THE REQUEST: Print the data below word for word, leaving out the pictures.

PROVIDED DATA:
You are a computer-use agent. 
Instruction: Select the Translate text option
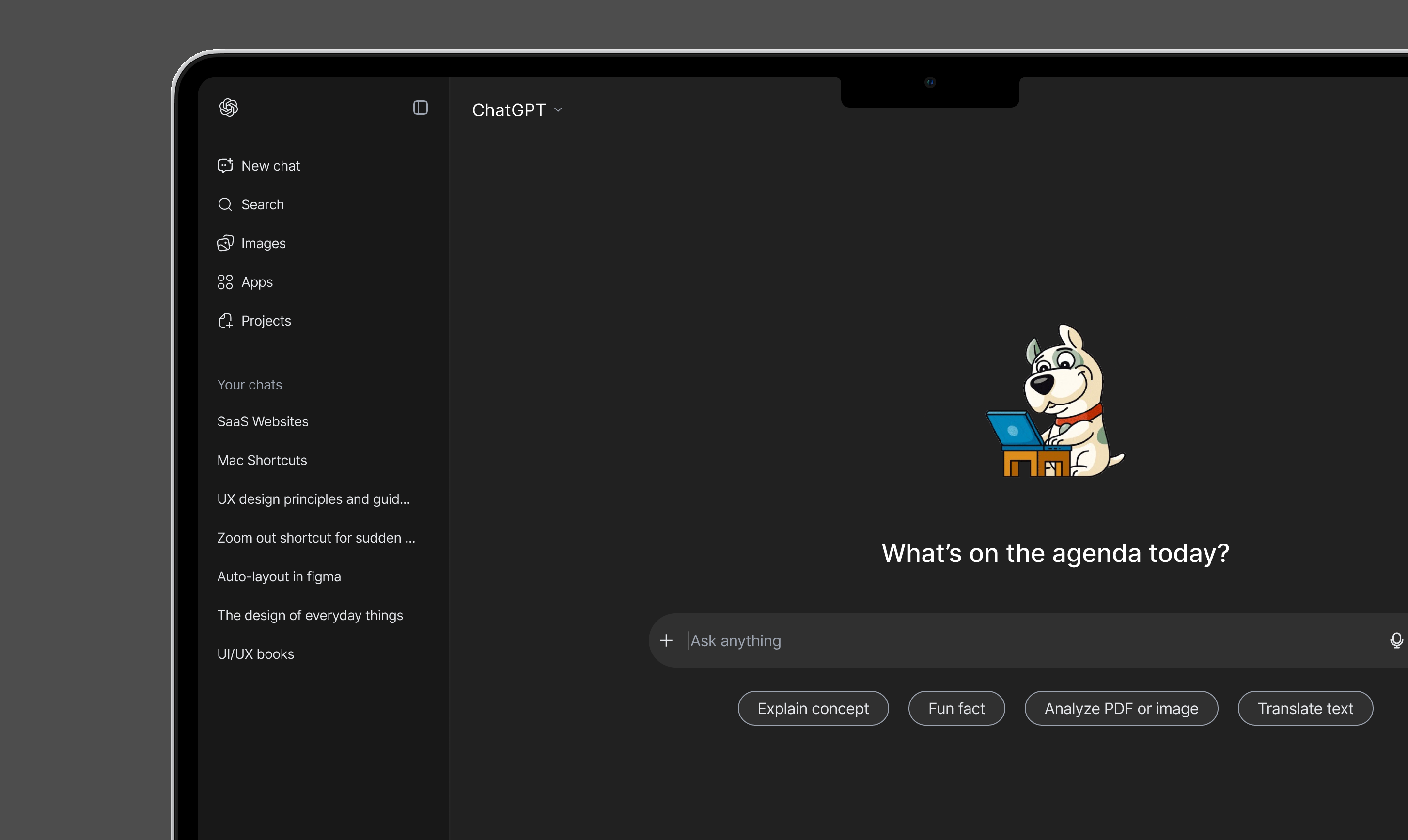coord(1305,708)
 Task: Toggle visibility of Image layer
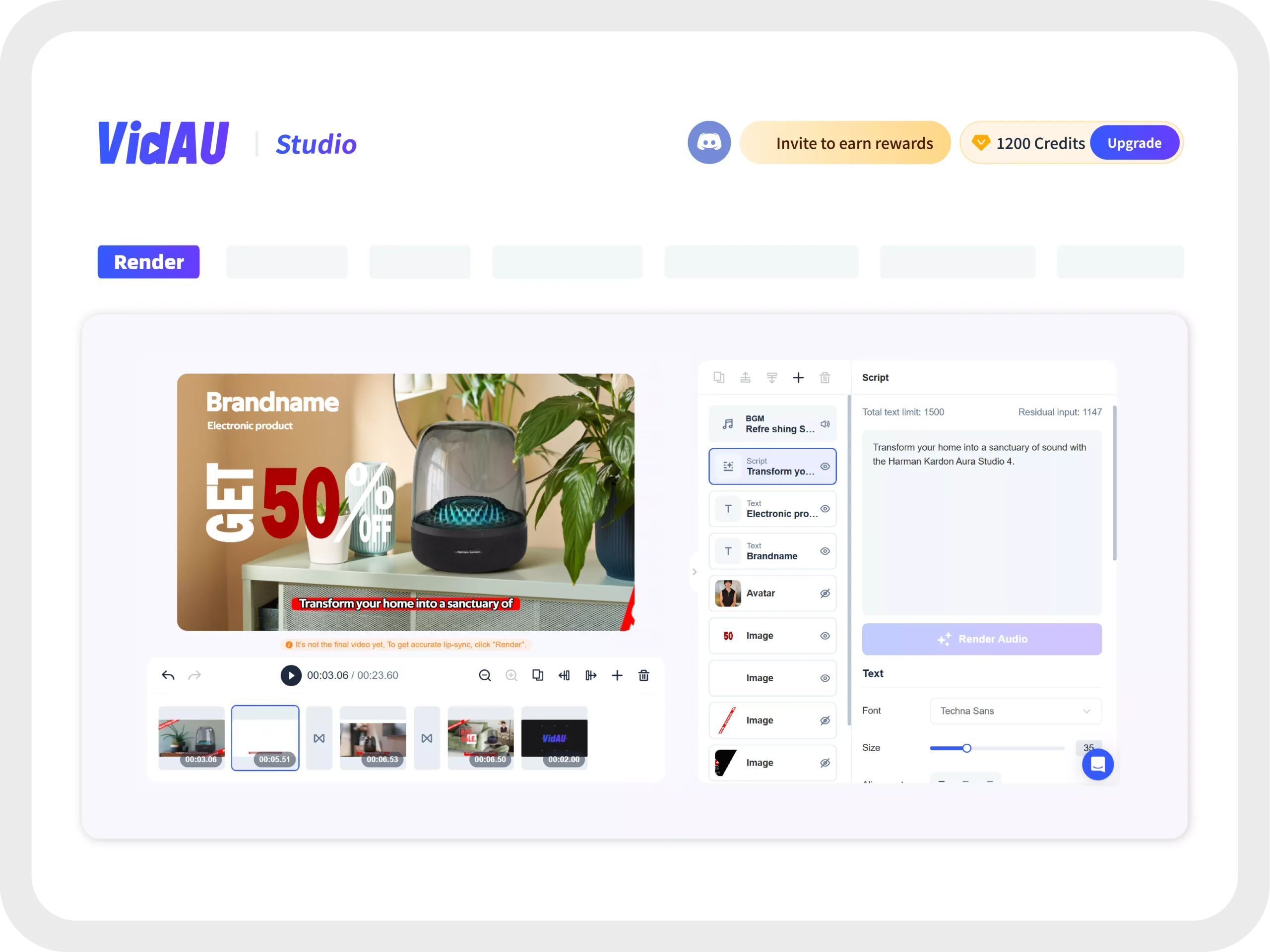(x=824, y=635)
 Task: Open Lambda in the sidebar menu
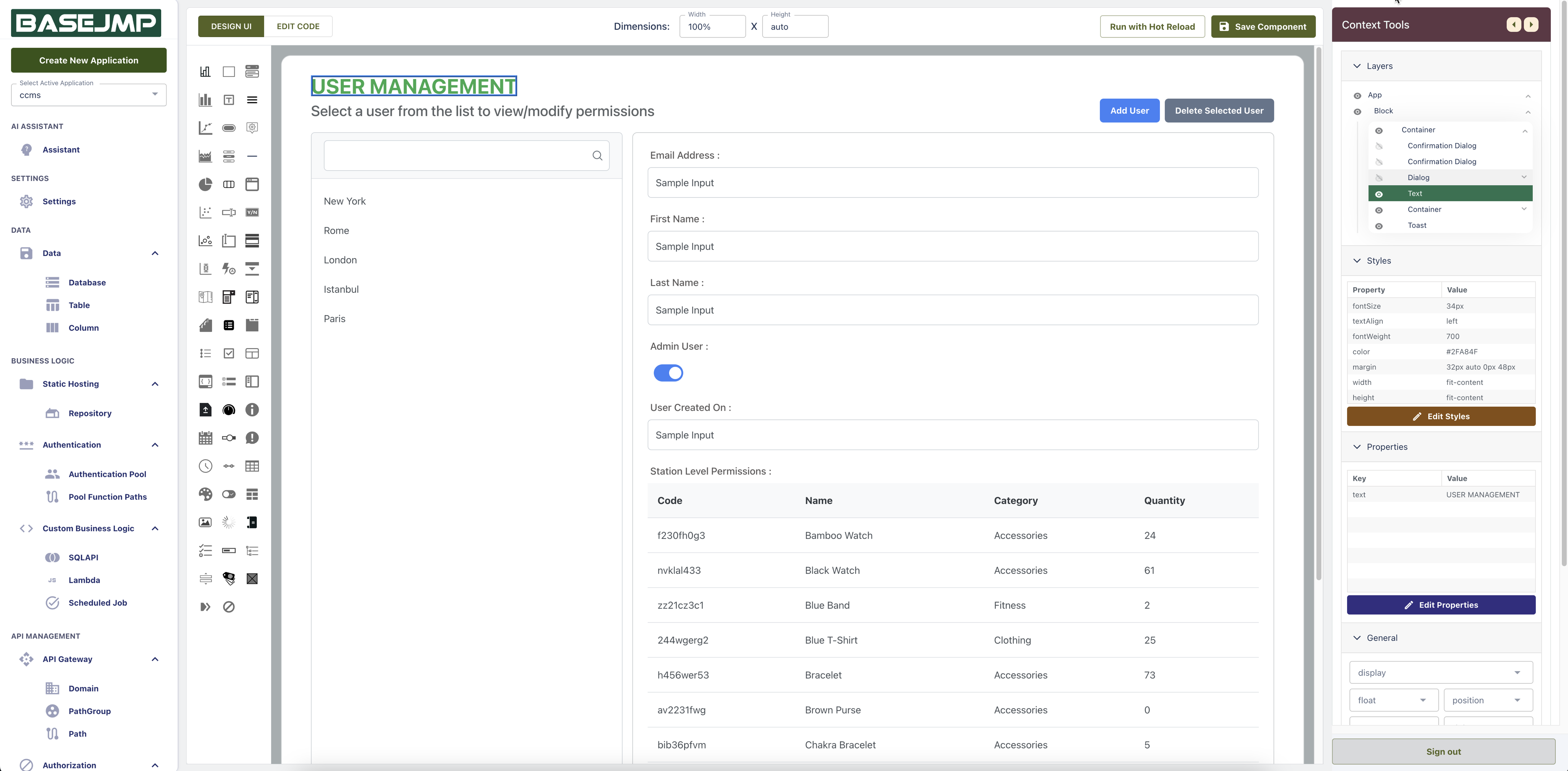pyautogui.click(x=84, y=580)
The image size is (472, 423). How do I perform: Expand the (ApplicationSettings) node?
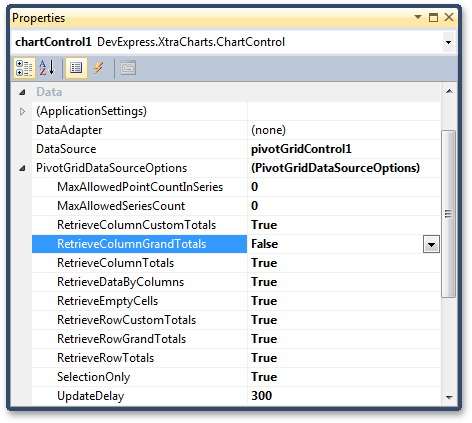(22, 111)
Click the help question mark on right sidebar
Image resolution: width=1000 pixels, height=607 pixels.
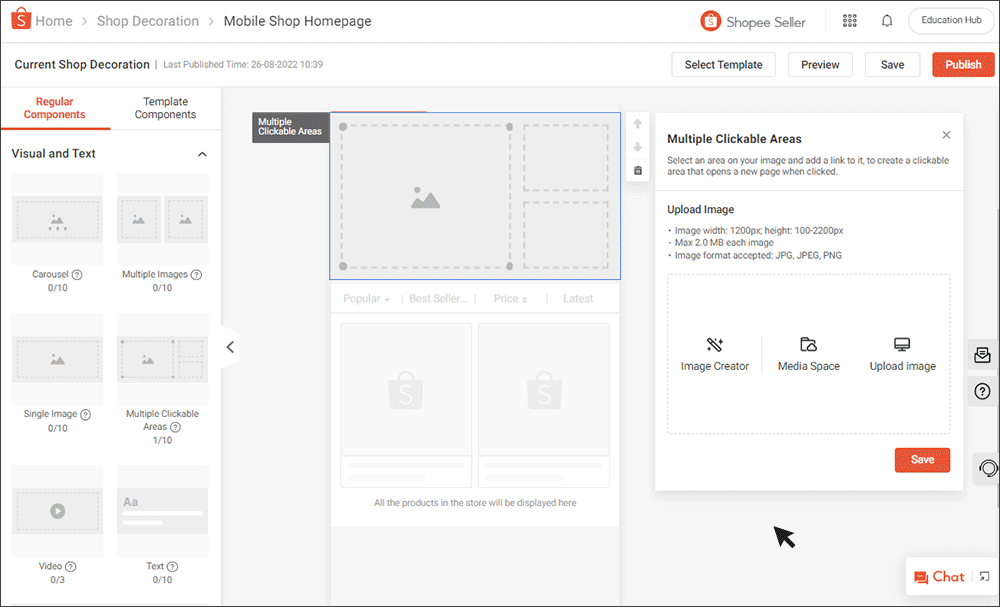[982, 391]
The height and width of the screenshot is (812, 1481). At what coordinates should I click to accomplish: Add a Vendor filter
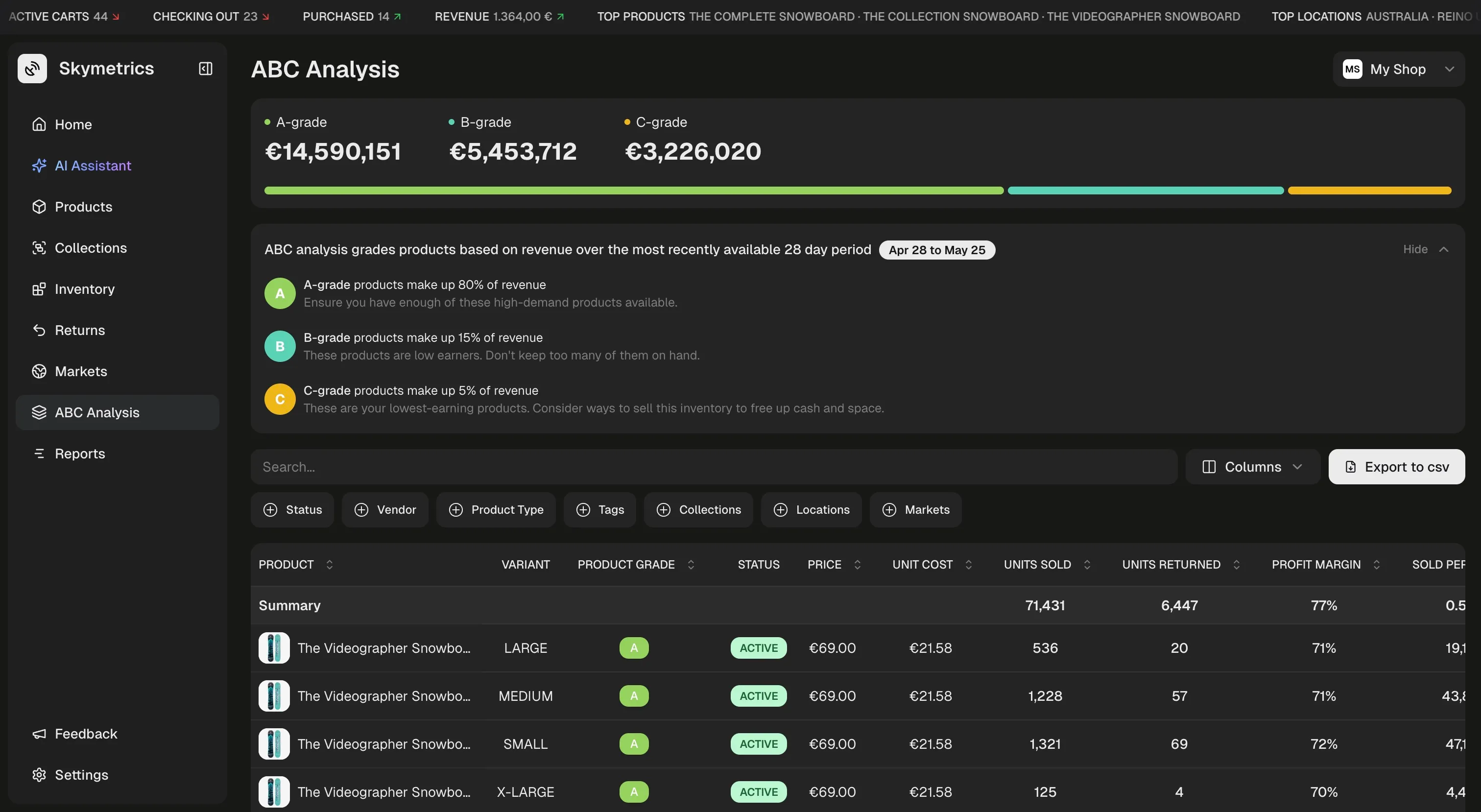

RESPONSE TO THE EXERCISE:
You are a computer-use agent. 
Instruction: Select the Translate text option
coord(1305,708)
 Task: Toggle visibility of Image layer
(x=824, y=635)
 Task: Open Lambda in the sidebar menu
pyautogui.click(x=84, y=580)
The image size is (472, 423). How do I perform: Expand the (ApplicationSettings) node?
(22, 111)
Click the help question mark on right sidebar
Image resolution: width=1000 pixels, height=607 pixels.
[982, 391]
The height and width of the screenshot is (812, 1481). At what coordinates should I click to accomplish: Add a Vendor filter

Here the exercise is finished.